Customize scraping of Prometheus metrics in Azure Monitor managed service for Prometheus

This article provides instructions on customizing metrics scraping for a Kubernetes cluster with the metrics addon in Azure Monitor.

Configmaps

Four different configmaps can be configured to provide scrape configuration and other settings for the metrics add-on. All config-maps should be applied to kube-system namespace for any cluster.

Note

None of the four configmaps exist by default in the cluster when Managed Prometheus is enabled. Depending on what needs to be customized, you need to deploy any or all of these four configmaps with the same name specified, in kube-system namespace. AMA-Metrics pods will pick up these configmaps after you deploy them to kube-system namespace, and will restart in 2-3 minutes to apply the configuration settings specified in the configmap(s).

  1. ama-metrics-settings-configmap This config map has below simple settings that can be configured. You can take the configmap from the above git hub repo, change the settings are required and apply/deploy the configmap to kube-system namespace for your cluster
    • cluster alias (to change the value of cluster label in every time-series/metric that's ingested from a cluster)
    • enable/disable default scrape targets - Turn ON/OFF default scraping based on targets. Scrape configuration for these default targets are already pre-defined/built-in
    • enable pod annotation based scraping per namespace
    • metric keep-lists - this setting is used to control which metrics are listed to be allowed from each default target and to change the default behavior
    • scrape intervals for default/pre-definetargets. 30 secs is the default scrape frequency and it can be changed per default target using this configmap
    • debug-mode - turning this ON helps to debug missing metric/ingestion issues - see more on troubleshooting
  2. ama-metrics-prometheus-config This config map can be used to provide Prometheus scrape config for addon replica. Addon runs a singleton replica, and any cluster level services can be discovered and scraped by providing scrape jobs in this configmap. You can take the sample configmap from the above git hub repo, add scrape jobs that you would need and apply/deploy the config map to kube-system namespace for your cluster.
  3. ama-metrics-prometheus-config-node This config map can be used to provide Prometheus scrape config for addon DaemonSet that runs on every Linux node in the cluster, and any node level targets on each node can be scraped by providing scrape jobs in this configmap. When you use this configmap, you can use $NODE_IP variable in your scrape config, which gets substituted by corresponding node's ip address in DaemonSet pod running on each node. This way you get access to scrape anything that runs on that node from the metrics addon DaemonSet. Please be careful when you use discoveries in scrape config in this node level config map, as every node in the cluster will setup & discover the target(s) and will collect redundant metrics.
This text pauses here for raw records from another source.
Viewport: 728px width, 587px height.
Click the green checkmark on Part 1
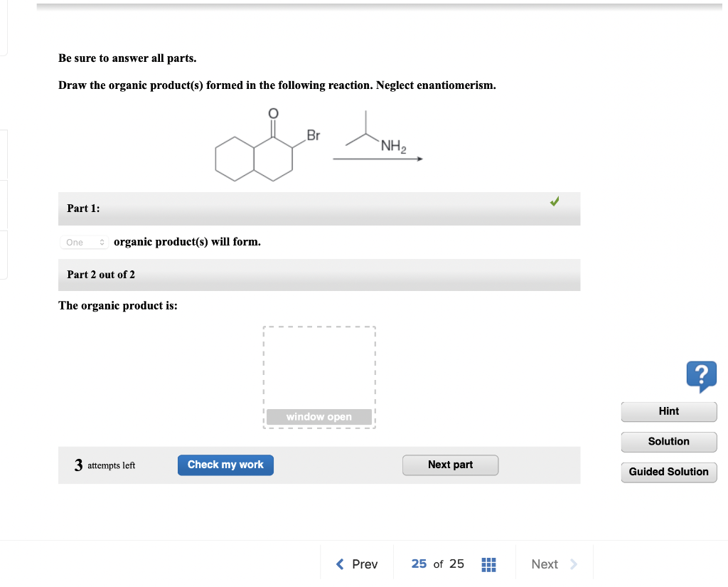click(x=554, y=202)
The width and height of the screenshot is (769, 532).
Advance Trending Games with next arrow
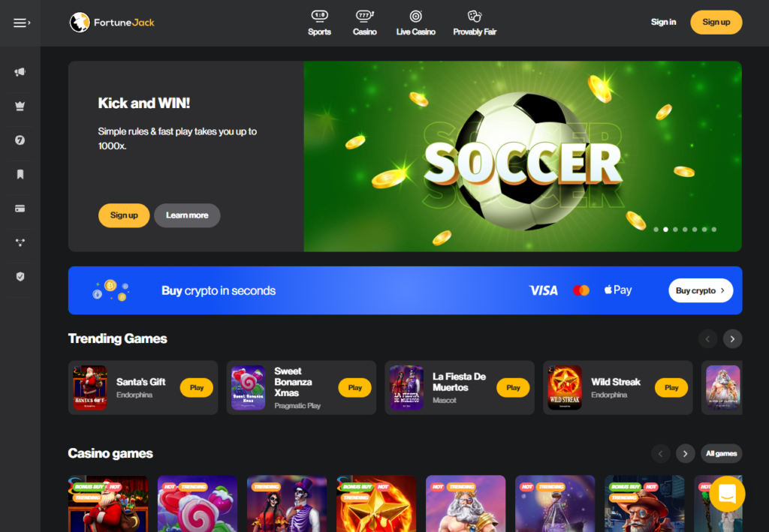click(x=732, y=339)
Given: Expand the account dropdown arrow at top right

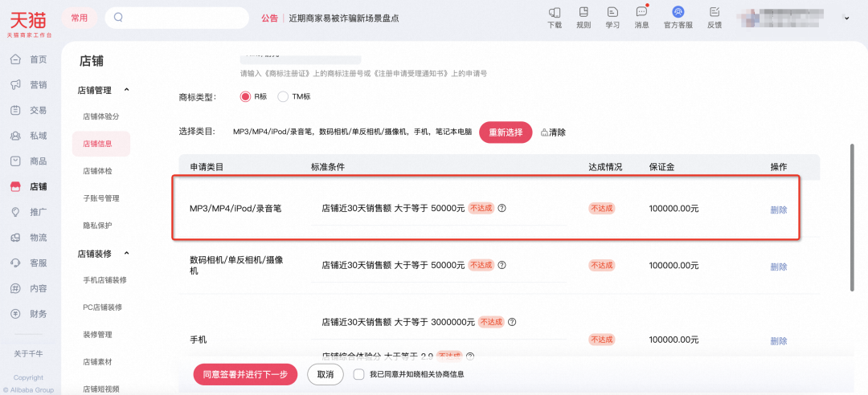Looking at the screenshot, I should [846, 18].
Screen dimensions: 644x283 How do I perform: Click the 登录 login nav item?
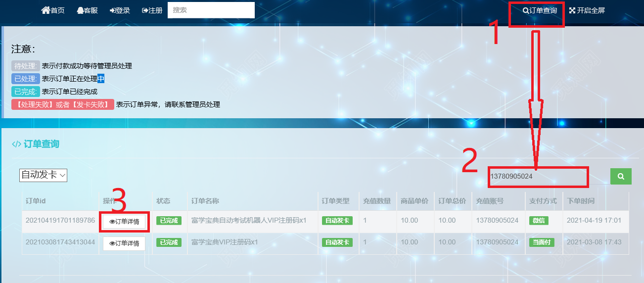point(120,10)
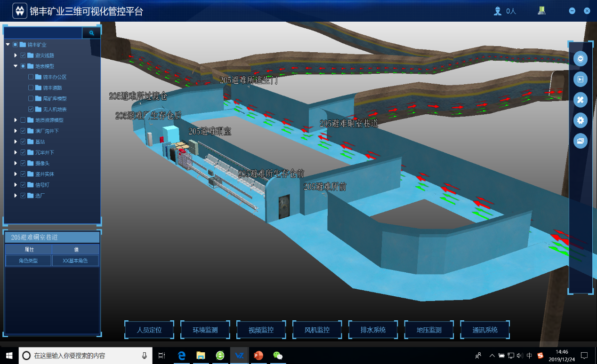Click the eye view icon in right toolbar
Image resolution: width=597 pixels, height=364 pixels.
581,59
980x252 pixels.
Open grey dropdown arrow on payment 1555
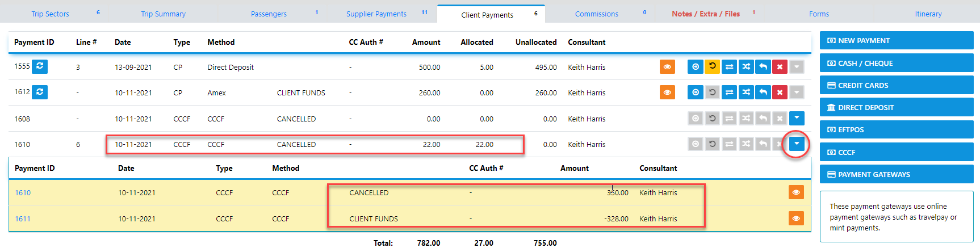[797, 67]
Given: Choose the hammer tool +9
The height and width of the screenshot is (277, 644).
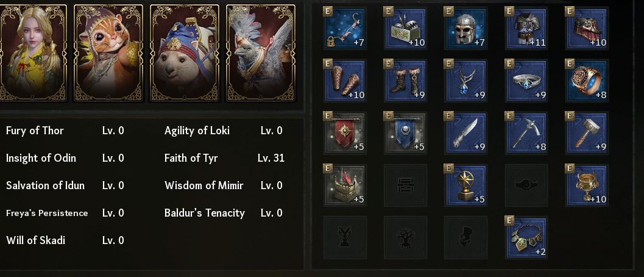Looking at the screenshot, I should coord(587,133).
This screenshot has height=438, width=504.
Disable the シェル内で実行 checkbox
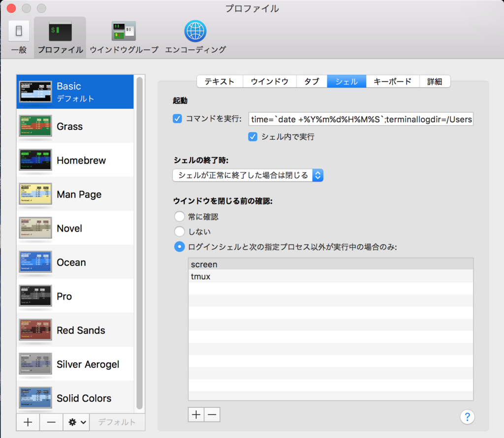252,137
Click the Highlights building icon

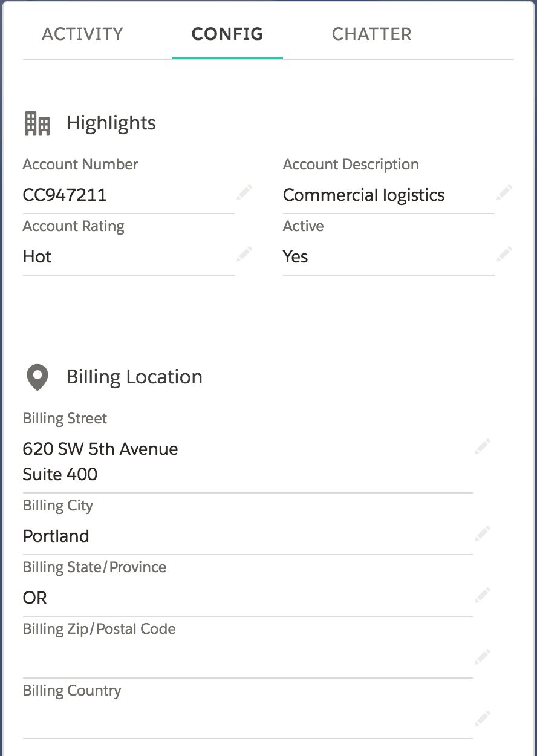coord(37,123)
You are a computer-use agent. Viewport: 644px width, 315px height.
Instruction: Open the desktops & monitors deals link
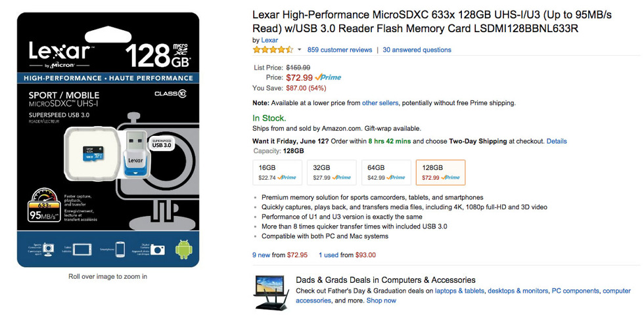point(517,291)
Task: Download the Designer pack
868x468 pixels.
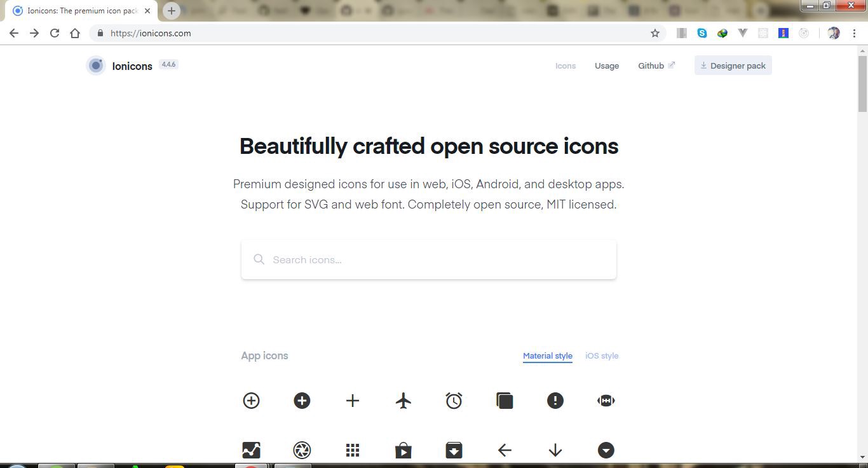Action: [733, 65]
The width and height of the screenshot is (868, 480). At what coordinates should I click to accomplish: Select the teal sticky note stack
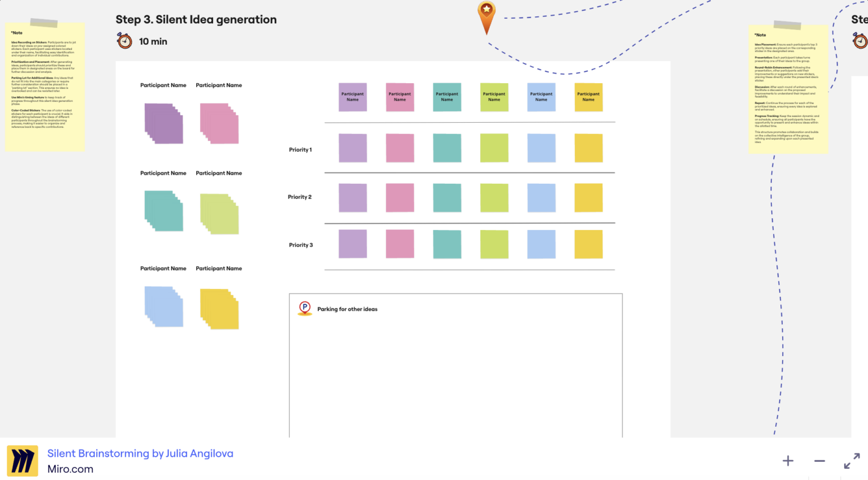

You can take the sample configmap from the above git hub repo, add scrape jobs that you would need and apply/deploy the config map to kube-system namespace for your cluster
  4. ama-metrics-prometheus-config-node-windows This config map can be used to provide Prometheus scrape config for addon DaemonSet that runs on every Windows node in the cluster, and node level targets on each node can be scraped by providing scrape jobs in this configmap. When you use this configmap, you can use $NODE_IP variable in your scrape config, which will be substituted by corresponding node's ip address in DaemonSet pod running on each node. This way you get access to scrape anything that runs on that node from the metrics addon DaemonSet. Please be careful when you use discoveries in scrape config in this node level config map, as every node in the cluster will setup & discover the target(s) and will collect redundant metrics. You can take the sample configmap from the above git hub repo, add scrape jobs that you would need and apply/deploy the config map to kube-system namespace for your cluster

Metrics add-on settings configmap

The ama-metrics-settings-configmap can be downloaded, edited, and applied to the cluster to customize the out-of-the-box features of the metrics add-on.

Enable and disable default targets

The following table has a list of all the default targets that the Azure Monitor metrics add-on can scrape by default and whether it's initially enabled. Default targets are scraped every 30 seconds. A replica is deployed to scrape cluster-wide targets such as kube-state-metrics. A DaemonSet is also deployed to scrape node-wide targets such as kubelet.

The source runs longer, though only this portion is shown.